Soon, a whole tourist industry grew up around Rhine travels: 1822 saw the publication of the first panorama of the Rhine, consisting of a folded map of the river with larger pictures of the most important sights. Three years later, a publisher in Frankfurt released a panorama of the river and included a small leaflet with explanations of the sights in French, English, and German. (You can take a look at it here.)

Soon, proper guidebooks followed, like Baedeker’s Die Rheinreise (Journey on the Rhine) of 1832. On the other side of the Channel, the firm of John Murray, one of the most influential British publishers with authors like Jane Austen and Sir Walter Scott, started to publish the famous “Red Books”, the Handbooks for Travellers. And again, not surprisingly, the first of the series was the Handbook for Holland, Belgium and the Rhine.

A picture of Baedeker's Traveller's Manual of Conversation

Another of Baedeker’s early publications: The Traveller’s Manual of Conversation in Four Languages

Murray and Baedeker soon joined forces and started to distribute each other’s guidebooks. To make them more uniform, Baedeker also used red cloth for the covers. Indeed, their guidebooks were all standardized, were regularly updated, and were made to fit comfortably into a coat pocket.

But that’s not all.

The star-based rating system that’s now used by online retailers, booksellers and review sites?
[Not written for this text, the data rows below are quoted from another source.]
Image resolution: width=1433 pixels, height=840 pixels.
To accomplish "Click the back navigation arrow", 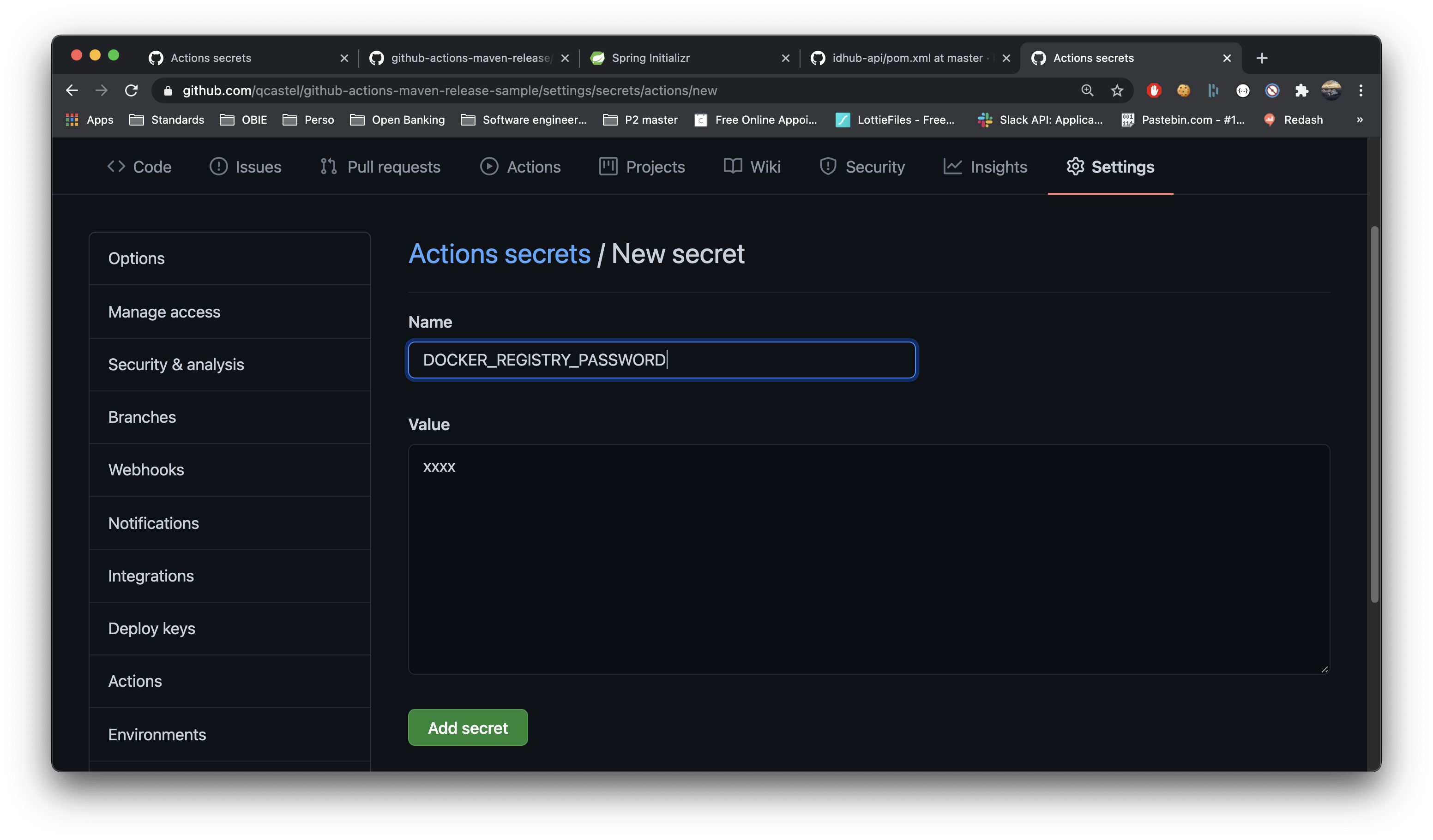I will pyautogui.click(x=72, y=90).
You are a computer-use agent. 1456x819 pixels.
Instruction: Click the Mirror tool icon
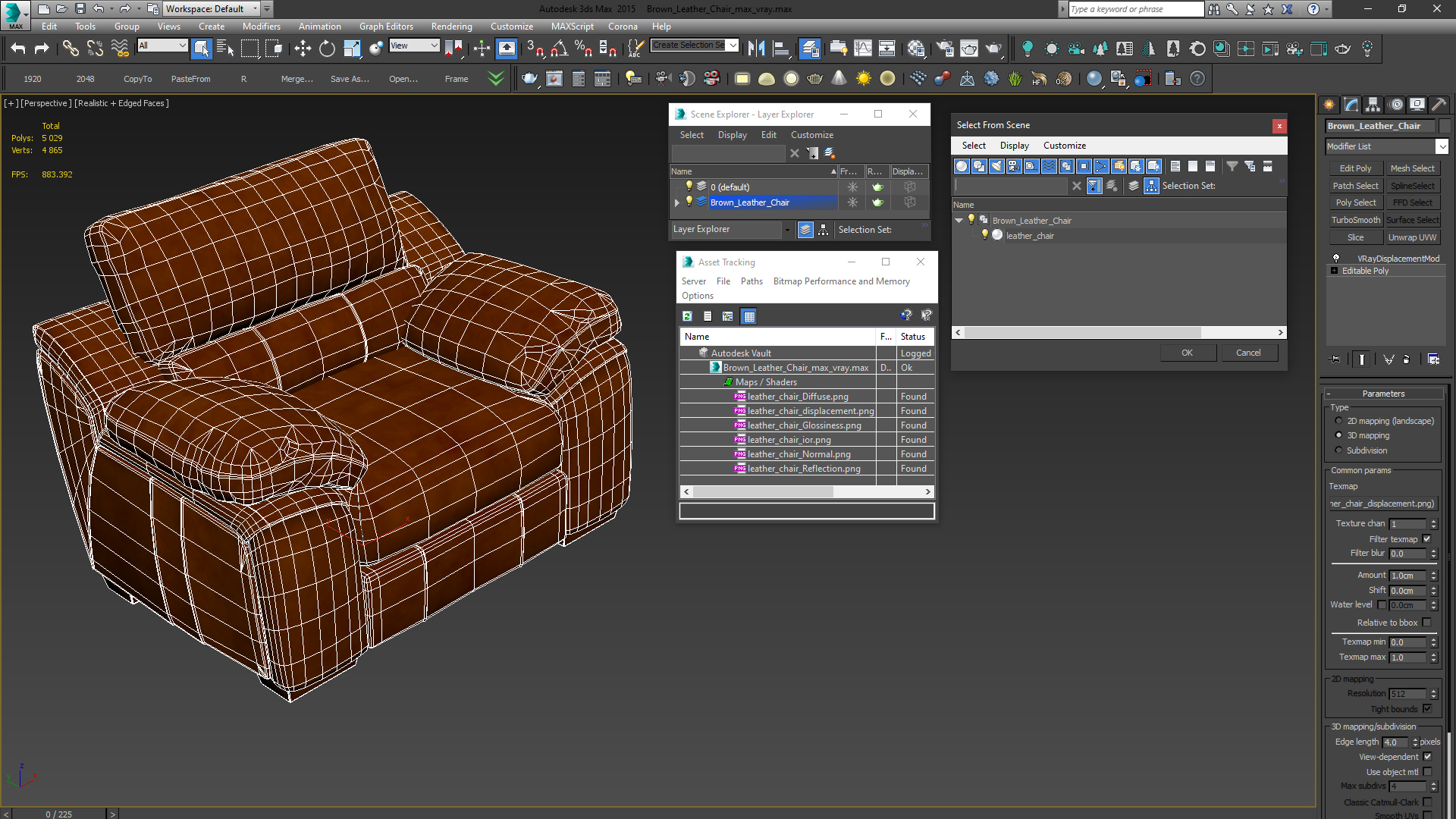756,49
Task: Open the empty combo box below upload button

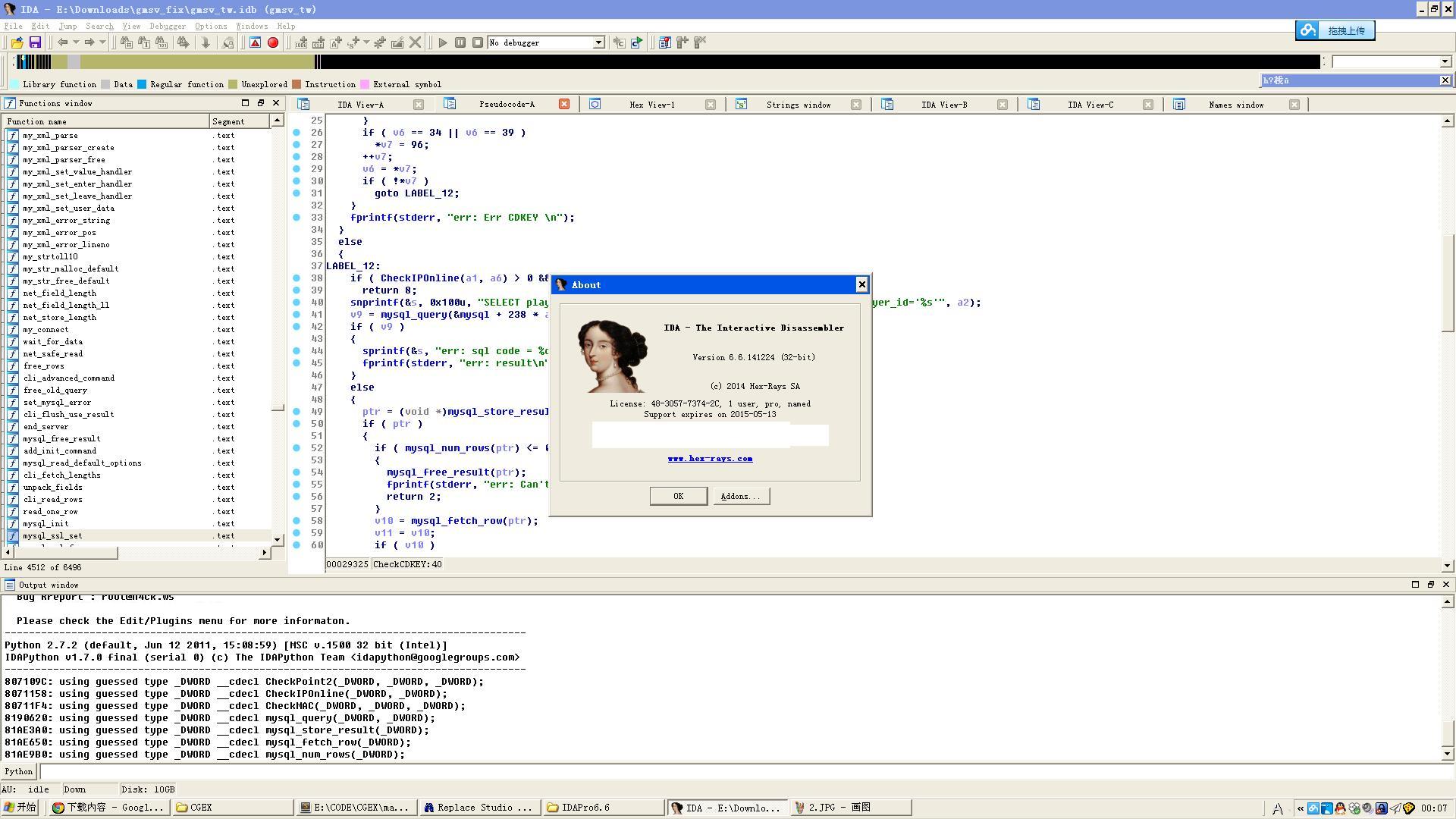Action: click(x=1445, y=61)
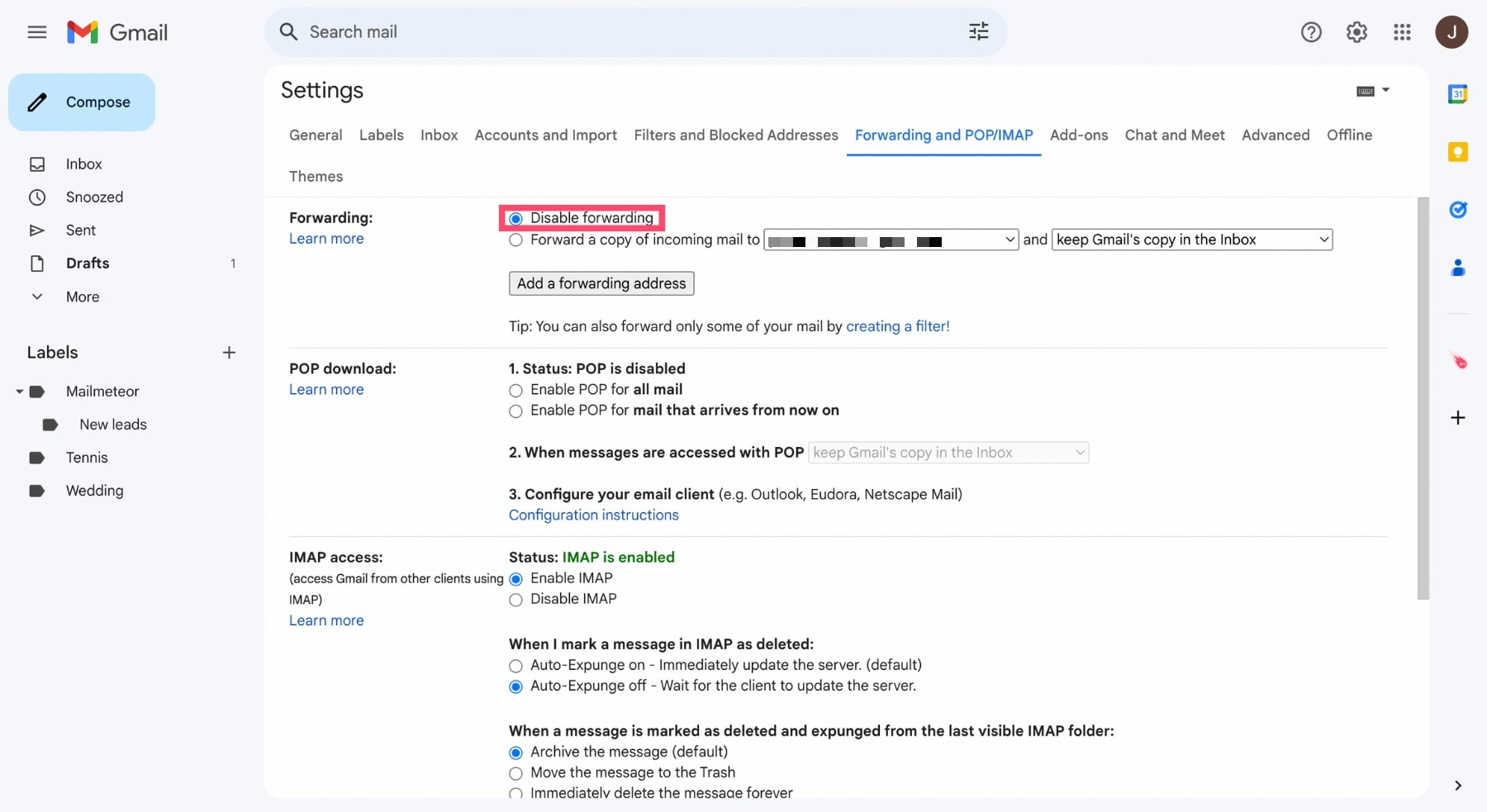Create a new label with the plus icon

pyautogui.click(x=229, y=352)
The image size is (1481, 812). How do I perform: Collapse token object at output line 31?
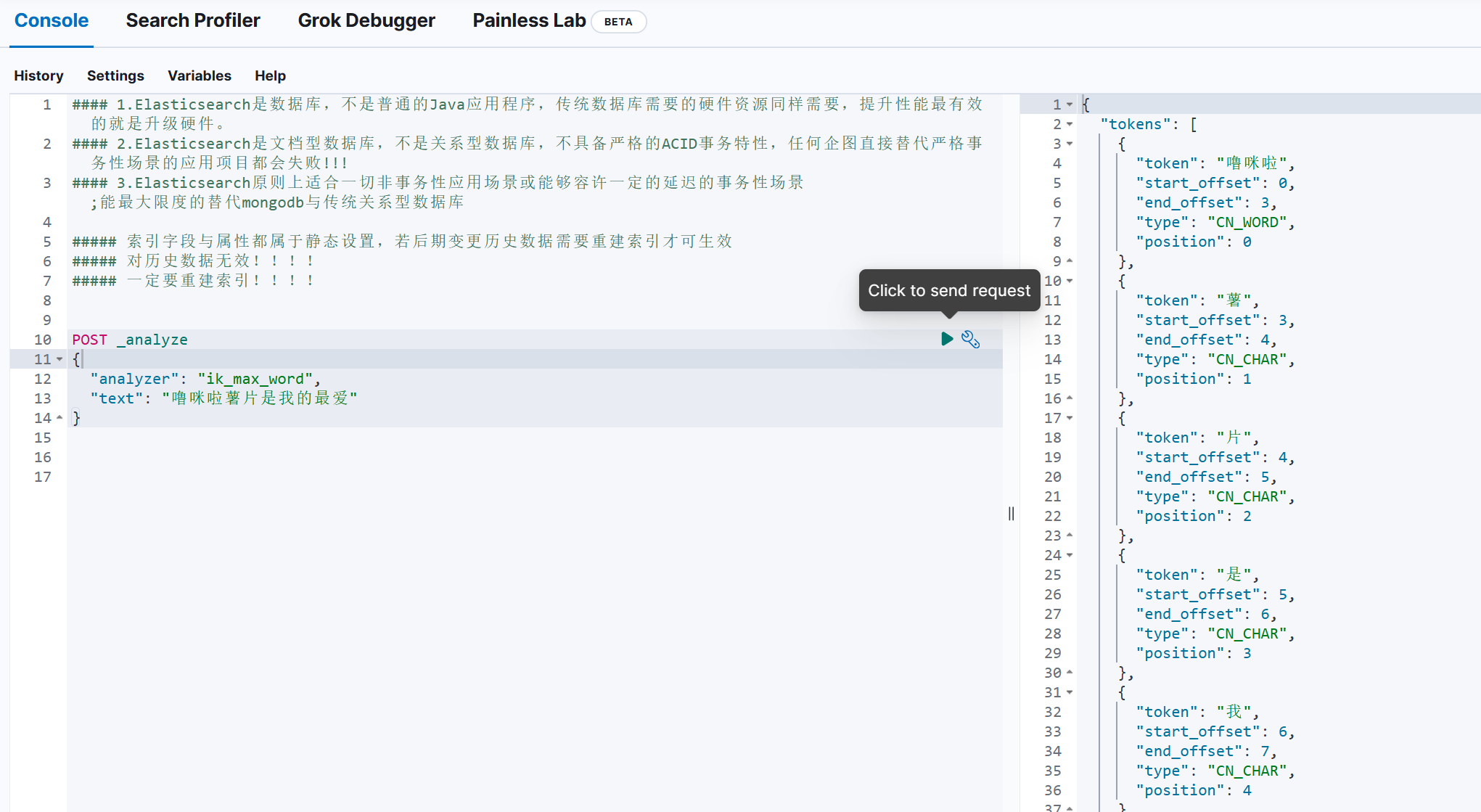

That was invented by John Murray for his guidebooks. (So now we know who’s to blame for that!)

The steamboat that were introduced in 1827 formed yet another part of the new tourist industry focusing on Rhine travels. The traditional way of traveling on the river was on boats dragged by horses, and the owners of the horses were not particularly happy about the new steamboats that took business away from them. And so, in 1848, the stable owners of the town of Neuwied fired cannon balls (!!!) at one of the steamboat to express their displeasure — a rather drastic measure (and not a particularly successful one: the boat was hardly damaged and, of course, the steamboat didn’t go away).

Have you ever been on a river cruise? And fellow authors, do you use guidebooks for your research?